Jack Levine loves parrots. Specifically, he loves macaws – the big, multihued, long-tailed birds that star in children’s cartoons and commercials for Amazon River cruises. Levine may love macaws more than anyone else on earth: he has more than 90 of them, which makes his parrot sanctuary the largest of its kind in the world. If you call and schedule a tour, he’ll take you around his house – which is also the home of his nonprofit, The Macaw Landing Foundation – and tell you everything you ever wanted to know about macaws.

If you see them flying through the sky in Costa Rica, you stop in your tracks. They are a parade of stringless, impossibly fast kites; so kaleidoscopic that a sighting conjures questions of hallucination. There are nineteen different species of macaw. They squawk belligerently, crack open gigantic Brazil nuts with their tough black beaks, and present themselves to the world as loudly magnificent celebrities to be swooned over.

When you step inside the Macaw Landing Foundation outside of Portland, Oregon, you understand none of this. The bright birds that greet you aren’t like the ones in the video Levine has you watch as a prerequisite to visiting his cages. They’re peppy, sure – some of them start “talking” as soon as you walk in, and they flock to Levine and jump on his shoulders. The difference is that most of the birds Levine keeps in his sanctuary are missing up to half their feathers.

Macaws didn’t evolve to be pets. People covet them the way they covet Kandinsky paintings: they want bright and colorful objects designed to perch in a living room, impressing important guests. To meet the demand, thousands of parrots are trapped and traded illegally in South America every year. The high trade rate, coupled with rapid rainforest deforestation, puts most species of macaw on the endangered species list. Traveling isn’t easy for a captured parrot, either. BirdLife International estimates that 75 percent of all birds caught to be sold illegally die before any money changes hands.

Those that do make it into households to play the part of the Exotic Family Pet unanimously find themselves miscast. Macaws are an extremely needy species: they want attention all the time, not unlike newborn children. They’re wild birds, and they naturally long to forage and engage with the wood from tall trees, so birds set free in a house will often rip apart fancy furniture and high-end tchotchkes (behavior which can unremarkably irritate the fancy and high-end people that adopt macaws to begin with). Mostly, macaws hate to be left alone. Most of a macaw’s life in the wild is dedicated to finding a partner (just one – macaws mate for life), and raising a family. In short, most people don’t have the time, energy, or wherewithal to give domesticated wild birds the attention they need, and without it, the birds get depressed.
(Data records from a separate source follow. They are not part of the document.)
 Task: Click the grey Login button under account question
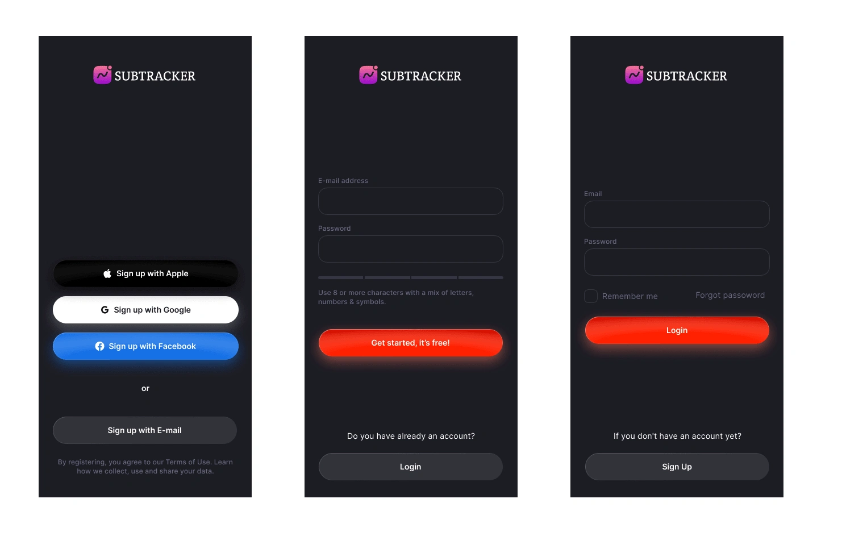pos(411,467)
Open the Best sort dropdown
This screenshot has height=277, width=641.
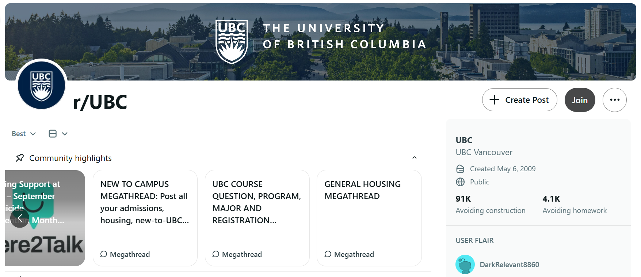[23, 134]
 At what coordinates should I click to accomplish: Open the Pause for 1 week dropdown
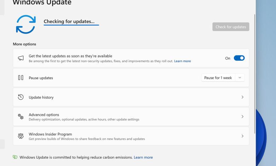pos(218,78)
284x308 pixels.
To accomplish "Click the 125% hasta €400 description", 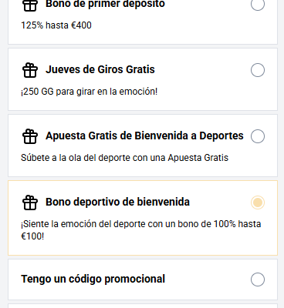I will point(56,25).
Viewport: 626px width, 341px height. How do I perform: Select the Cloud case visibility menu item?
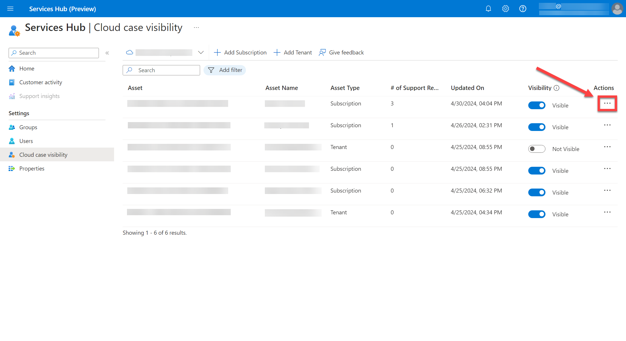pyautogui.click(x=43, y=154)
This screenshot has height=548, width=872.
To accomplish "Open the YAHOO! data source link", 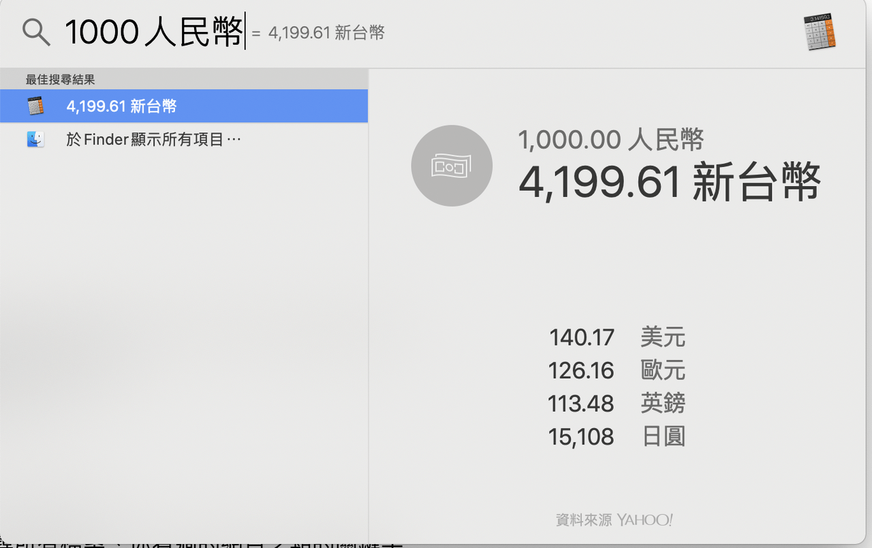I will pos(644,520).
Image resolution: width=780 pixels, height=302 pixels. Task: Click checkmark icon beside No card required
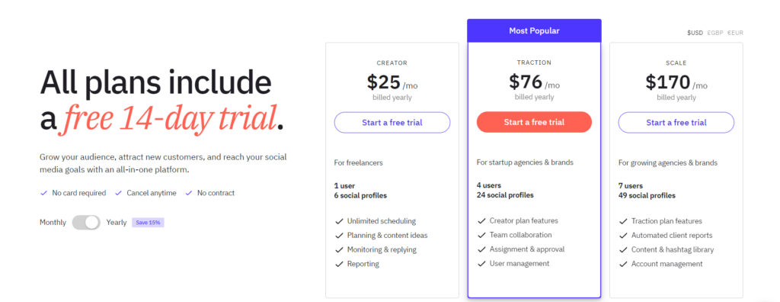click(43, 193)
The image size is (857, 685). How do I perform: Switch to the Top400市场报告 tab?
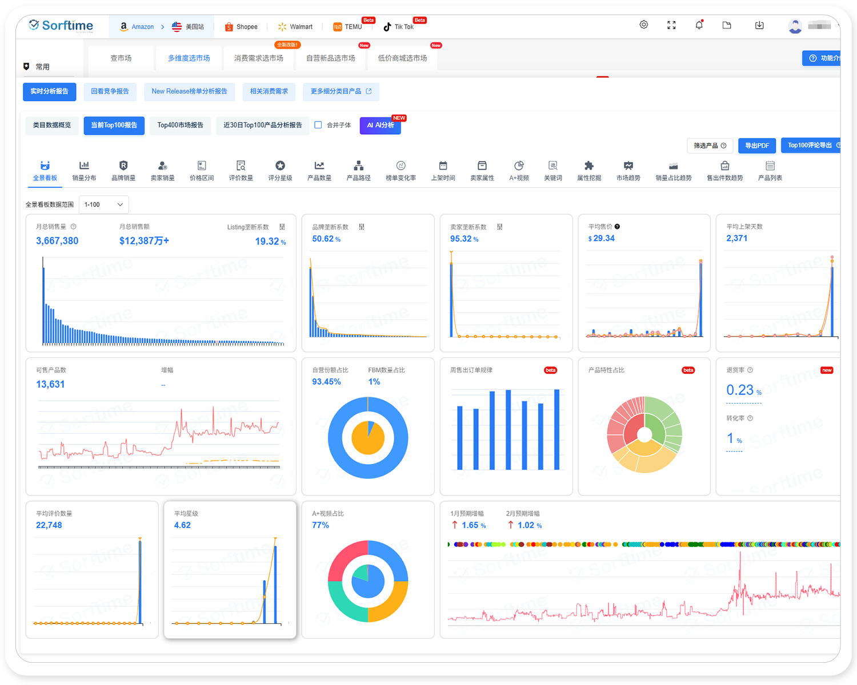click(180, 126)
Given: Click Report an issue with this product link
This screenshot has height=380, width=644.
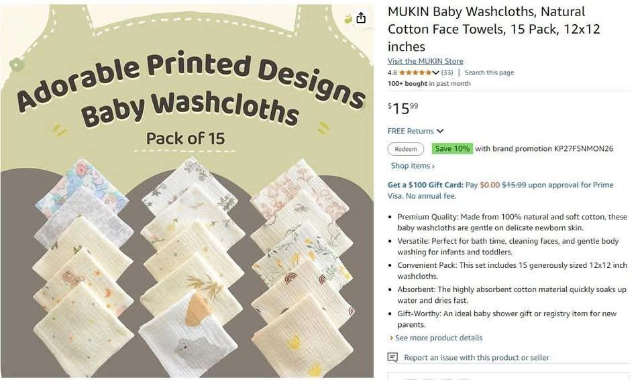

When they are depressed, macaws pluck out their own feathers.

Levine adopts macaws from people who want to get rid of them: he rescues them from households that got more than they bargained for when they purchased a manic-depressive self-mutilating bird with a life expectancy of 85 years. Levine lets fed-up macaw owners drop their damaged parrots off at his house, no questions asked.

Parrots aren’t the only animals that self-mutilate. Monkeys in science labs notoriously bite themselves. Dogs sometimes obsessively lick their fur in one spot until it corrodes and they expose the pink meat underneath. Even mice have been observed pulling out their whiskers and facial hair. And then, of course, there are humans.

* * *

The first time I cut myself, it felt innate. I was sixteen, and I was sad. This had to do with a boy. He was the first boy I’d ever dated. He was tall and wore soapy, manly deodorant that lingered on the sleeves of my T-shirts because he put his arm around me a lot (which was a very big deal). We had been dating for five months. At the juncture of the first and second month, he kissed me on the lips (in a closed-mouth, religiously acceptable sort of way) right before he got on the bus to go home. He spent all his money on buying me the sorts of gifts that serve no purpose but to indicate to another person that you can’t stop thinking about them: novelty tin lunch boxes, fist-sized stuff animals, and children’s books with underlying messages about the importance of love.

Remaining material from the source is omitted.